L'Unione europea appoggia pienamente la missione del CICR, delle società nazionali e della Federazione internazionale in tutto il mondo. Il consenso europeo sull'aiuto umanitario ha sottolineato la natura unica del mandato del CICR e ha assicurato che l'UE è determinata a lavorare in stretto partenariato con esso. Nel 2005, l'Unione europea ha adottato gli orientamenti per favorire l'osservanza del diritto internazionale umanitario che impegnano l'UE a promuovere il rispetto del diritto internazionale umanitario, mentre il quadro strategico e il piano d'azione dell'UE sui diritti umani, adottati dal Consiglio nel giugno 2012, ribadiscono la determinazione dell'UE a continuare a promuovere il rispetto del diritto internazionale umanitario non da ultimo mediante la cooperazione con il CICR.
Celebrando i centocinquanta anni dell'azione umanitaria del CICR, l'UE è non di meno preoccupata per il persistere di gravi problemi umanitari; i civili sono frequentemente i più colpiti dai conflitti armati o dalla violenza e le violazioni del diritto internazionale umanitario sono ancora troppo comuni. L'attività del CICR resta indispensabile per attenuare la sofferenza umana. L'UE continuerà a sostenere l'attuazione della missione umanitaria del CICR in tutto il mondo e i suoi principi fondamentali di neutralità, umanità, indipendenza e imparzialità.

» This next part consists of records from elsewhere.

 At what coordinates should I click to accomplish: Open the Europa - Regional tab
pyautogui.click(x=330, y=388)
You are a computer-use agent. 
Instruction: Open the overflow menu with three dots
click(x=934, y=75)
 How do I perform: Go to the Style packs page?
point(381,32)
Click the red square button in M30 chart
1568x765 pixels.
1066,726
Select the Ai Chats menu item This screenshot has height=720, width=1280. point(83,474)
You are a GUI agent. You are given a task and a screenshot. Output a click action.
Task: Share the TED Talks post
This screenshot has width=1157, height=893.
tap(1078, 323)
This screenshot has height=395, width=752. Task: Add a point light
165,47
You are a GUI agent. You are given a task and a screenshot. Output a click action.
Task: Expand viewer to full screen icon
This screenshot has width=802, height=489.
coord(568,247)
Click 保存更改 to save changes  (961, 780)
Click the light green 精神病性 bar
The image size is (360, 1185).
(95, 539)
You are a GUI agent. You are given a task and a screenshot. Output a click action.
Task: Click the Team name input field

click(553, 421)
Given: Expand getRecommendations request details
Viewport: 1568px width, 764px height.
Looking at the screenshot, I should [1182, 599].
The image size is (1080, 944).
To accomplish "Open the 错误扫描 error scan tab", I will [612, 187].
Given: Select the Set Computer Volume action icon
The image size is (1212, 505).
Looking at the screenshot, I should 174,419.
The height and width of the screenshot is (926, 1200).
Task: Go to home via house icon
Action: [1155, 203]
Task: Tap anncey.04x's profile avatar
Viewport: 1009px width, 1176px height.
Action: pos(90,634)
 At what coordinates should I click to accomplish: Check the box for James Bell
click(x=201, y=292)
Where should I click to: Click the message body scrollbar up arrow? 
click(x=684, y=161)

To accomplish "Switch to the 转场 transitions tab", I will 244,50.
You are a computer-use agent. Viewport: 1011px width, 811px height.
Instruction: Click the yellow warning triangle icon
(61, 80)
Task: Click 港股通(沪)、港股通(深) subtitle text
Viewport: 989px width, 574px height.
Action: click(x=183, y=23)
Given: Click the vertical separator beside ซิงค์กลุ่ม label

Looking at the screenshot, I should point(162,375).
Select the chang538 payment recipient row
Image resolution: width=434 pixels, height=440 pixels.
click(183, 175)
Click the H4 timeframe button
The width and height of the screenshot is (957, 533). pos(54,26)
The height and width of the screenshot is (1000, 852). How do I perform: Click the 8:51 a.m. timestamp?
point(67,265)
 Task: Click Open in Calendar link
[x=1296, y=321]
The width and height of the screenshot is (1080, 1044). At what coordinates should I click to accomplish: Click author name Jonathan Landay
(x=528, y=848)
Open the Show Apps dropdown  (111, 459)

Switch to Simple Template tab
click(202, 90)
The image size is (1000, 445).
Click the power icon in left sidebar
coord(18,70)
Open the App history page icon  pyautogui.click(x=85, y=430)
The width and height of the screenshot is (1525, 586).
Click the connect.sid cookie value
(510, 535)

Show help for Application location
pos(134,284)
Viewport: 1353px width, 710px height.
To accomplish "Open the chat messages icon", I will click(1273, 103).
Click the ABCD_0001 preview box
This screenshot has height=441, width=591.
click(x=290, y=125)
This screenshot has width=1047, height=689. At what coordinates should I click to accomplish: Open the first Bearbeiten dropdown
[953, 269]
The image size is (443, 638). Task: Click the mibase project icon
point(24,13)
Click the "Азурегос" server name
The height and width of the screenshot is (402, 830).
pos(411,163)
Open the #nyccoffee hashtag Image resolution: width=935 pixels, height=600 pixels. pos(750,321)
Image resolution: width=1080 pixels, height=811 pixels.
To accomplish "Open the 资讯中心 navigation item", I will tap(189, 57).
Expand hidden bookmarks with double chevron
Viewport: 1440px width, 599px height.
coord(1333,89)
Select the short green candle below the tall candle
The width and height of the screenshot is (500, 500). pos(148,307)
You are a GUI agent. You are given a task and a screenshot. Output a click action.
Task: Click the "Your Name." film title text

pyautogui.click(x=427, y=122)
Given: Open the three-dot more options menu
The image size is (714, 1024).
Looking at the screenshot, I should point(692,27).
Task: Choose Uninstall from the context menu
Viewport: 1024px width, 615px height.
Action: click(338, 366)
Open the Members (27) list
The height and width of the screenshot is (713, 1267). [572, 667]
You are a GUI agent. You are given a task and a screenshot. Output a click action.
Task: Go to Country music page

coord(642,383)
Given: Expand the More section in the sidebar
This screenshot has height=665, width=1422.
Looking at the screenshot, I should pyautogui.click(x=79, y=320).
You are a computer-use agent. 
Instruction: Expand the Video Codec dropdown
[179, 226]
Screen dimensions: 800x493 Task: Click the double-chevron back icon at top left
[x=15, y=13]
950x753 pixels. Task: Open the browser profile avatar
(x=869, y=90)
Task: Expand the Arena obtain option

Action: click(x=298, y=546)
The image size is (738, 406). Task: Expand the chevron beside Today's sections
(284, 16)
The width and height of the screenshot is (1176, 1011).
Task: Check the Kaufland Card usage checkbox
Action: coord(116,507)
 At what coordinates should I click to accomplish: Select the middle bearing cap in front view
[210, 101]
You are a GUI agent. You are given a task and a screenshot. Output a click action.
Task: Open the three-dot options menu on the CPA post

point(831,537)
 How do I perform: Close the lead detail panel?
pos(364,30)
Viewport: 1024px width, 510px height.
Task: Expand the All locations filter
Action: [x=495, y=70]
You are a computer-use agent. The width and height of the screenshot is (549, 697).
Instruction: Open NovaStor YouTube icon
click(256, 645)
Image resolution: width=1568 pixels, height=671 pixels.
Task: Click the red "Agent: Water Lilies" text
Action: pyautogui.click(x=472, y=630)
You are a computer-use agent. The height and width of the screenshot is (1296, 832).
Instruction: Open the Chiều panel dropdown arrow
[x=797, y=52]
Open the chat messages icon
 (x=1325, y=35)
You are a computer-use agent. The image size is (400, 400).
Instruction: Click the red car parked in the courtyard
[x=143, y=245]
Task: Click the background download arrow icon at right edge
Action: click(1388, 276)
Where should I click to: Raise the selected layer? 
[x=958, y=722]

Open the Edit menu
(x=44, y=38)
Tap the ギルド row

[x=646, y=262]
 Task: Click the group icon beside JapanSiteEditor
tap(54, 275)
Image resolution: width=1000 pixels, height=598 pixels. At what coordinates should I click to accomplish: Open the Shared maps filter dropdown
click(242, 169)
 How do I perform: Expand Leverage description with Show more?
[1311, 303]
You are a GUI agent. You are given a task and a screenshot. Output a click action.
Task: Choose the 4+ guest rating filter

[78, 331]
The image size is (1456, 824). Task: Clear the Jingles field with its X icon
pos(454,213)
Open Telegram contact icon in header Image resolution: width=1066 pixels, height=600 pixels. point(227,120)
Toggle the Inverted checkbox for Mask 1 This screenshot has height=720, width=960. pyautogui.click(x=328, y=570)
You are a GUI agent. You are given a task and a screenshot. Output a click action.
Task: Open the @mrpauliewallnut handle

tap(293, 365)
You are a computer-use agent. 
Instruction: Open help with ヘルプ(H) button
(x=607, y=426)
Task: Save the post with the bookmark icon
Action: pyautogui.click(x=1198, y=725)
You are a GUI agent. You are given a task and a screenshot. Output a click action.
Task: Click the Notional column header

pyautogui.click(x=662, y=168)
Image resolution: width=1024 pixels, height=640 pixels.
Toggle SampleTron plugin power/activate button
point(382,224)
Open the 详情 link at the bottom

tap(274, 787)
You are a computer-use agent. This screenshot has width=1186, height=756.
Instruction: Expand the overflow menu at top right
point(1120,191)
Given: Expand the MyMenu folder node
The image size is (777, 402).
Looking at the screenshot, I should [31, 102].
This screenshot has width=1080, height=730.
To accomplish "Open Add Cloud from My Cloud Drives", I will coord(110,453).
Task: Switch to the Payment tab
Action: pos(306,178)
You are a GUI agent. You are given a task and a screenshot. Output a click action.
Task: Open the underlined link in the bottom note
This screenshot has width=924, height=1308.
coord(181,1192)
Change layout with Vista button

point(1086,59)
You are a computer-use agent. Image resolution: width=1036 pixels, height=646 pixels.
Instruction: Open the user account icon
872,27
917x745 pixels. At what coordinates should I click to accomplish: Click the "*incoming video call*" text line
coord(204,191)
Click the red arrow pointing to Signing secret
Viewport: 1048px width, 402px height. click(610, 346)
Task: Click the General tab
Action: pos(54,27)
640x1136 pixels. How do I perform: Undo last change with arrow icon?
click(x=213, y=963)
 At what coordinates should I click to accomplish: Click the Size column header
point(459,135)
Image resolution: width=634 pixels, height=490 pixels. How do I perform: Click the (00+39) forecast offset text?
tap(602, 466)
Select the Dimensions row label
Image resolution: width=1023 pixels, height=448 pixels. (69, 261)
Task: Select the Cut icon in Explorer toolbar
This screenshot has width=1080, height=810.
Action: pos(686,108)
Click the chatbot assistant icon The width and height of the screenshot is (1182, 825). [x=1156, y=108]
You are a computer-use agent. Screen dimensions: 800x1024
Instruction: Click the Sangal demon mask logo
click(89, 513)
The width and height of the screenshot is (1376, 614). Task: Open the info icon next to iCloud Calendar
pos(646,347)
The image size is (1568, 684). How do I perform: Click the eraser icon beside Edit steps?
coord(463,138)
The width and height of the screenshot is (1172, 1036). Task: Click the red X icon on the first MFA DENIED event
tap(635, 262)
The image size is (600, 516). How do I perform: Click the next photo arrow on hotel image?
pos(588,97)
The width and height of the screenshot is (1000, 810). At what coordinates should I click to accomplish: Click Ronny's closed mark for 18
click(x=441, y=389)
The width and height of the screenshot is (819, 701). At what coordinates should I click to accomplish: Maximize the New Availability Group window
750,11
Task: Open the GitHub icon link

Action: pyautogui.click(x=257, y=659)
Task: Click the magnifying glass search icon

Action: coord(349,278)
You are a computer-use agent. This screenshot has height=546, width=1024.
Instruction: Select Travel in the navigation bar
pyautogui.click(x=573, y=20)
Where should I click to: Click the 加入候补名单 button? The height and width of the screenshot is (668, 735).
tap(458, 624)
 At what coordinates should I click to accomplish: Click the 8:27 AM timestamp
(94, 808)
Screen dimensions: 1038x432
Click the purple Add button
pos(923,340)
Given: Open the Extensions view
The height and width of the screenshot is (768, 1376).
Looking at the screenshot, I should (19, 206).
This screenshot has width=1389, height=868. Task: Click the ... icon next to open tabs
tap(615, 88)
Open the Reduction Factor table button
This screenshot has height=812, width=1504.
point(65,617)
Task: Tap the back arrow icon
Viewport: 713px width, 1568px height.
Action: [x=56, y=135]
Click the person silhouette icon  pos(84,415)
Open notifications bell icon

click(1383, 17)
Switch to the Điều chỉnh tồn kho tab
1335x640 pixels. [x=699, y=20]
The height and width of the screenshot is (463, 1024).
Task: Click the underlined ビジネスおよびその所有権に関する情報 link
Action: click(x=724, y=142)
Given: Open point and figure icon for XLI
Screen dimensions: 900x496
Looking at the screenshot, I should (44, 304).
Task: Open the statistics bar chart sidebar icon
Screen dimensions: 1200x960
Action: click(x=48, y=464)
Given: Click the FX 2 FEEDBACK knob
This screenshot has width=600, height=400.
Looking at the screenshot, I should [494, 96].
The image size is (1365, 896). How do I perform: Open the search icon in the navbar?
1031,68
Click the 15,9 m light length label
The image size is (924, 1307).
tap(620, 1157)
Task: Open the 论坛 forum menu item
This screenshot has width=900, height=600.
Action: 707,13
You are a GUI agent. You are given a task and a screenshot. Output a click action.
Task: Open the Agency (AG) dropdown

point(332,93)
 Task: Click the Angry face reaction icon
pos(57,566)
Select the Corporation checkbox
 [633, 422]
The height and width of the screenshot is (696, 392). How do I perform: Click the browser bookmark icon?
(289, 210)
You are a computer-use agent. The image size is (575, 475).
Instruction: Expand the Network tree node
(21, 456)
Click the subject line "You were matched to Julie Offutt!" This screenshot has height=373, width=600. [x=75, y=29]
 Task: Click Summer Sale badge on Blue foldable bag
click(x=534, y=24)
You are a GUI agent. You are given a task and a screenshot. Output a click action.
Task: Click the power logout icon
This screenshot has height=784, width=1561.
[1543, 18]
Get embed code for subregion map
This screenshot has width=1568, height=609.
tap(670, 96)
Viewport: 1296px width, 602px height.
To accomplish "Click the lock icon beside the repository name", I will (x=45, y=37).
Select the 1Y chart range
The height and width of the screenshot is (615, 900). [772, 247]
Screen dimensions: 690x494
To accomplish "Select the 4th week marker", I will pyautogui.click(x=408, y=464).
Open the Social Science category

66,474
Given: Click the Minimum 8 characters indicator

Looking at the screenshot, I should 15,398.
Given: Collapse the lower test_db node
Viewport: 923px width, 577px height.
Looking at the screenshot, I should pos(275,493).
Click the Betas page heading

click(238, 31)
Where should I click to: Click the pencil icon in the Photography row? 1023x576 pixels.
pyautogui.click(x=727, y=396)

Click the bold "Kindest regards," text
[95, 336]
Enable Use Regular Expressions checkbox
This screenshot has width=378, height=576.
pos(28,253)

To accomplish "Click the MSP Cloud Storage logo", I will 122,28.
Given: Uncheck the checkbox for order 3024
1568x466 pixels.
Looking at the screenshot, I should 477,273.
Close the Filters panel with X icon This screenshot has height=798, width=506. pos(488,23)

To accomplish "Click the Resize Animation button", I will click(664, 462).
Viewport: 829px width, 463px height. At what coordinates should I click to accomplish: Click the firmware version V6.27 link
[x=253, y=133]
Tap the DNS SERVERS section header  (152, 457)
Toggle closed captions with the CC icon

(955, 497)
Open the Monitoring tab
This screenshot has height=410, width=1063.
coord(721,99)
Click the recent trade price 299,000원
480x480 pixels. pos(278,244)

Il paese aderente Croazia*, i paesi candidati ex Repubblica jugoslava di Macedonia*, Montenegro*, Islanda+ e Serbia*, i paesi del processo di stabilizzazione e associazione e potenziali candidati Albania e Bosnia–Erzegovina e il paese dell'EFTA Liechtenstein membro dello Spazio economico europeo, nonché l'Ucraina, la Repubblica moldova, l'Armenia e la Georgia aderiscono alla presente dichiarazione.